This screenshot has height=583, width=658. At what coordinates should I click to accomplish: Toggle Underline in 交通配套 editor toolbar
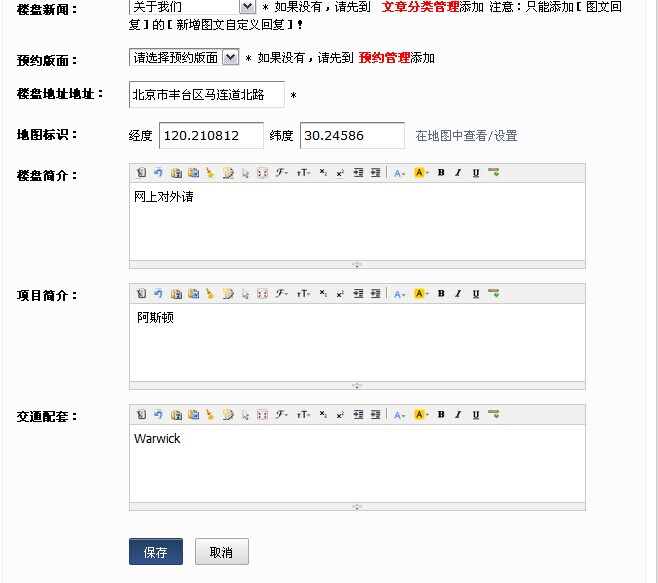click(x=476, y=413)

==

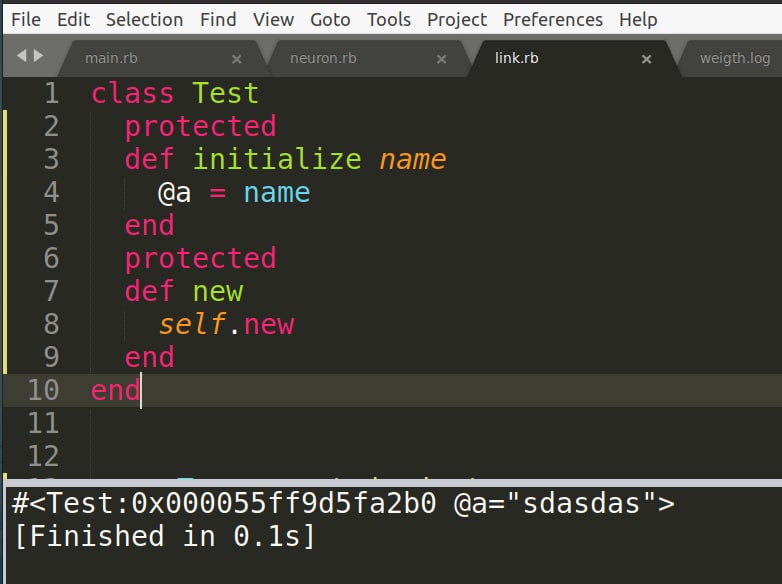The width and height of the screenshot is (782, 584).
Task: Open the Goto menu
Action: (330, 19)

• _Written problem_:
Rewrite the items as a numbered list, starting at the line that contains "The width and" and ending at the line that contains "Action: (330, 19)". Leave out blank lines and any pictures.

• _Full solution_:
1. The width and height of the screenshot is (782, 584).
2. Task: Open the Goto menu
3. Action: (330, 19)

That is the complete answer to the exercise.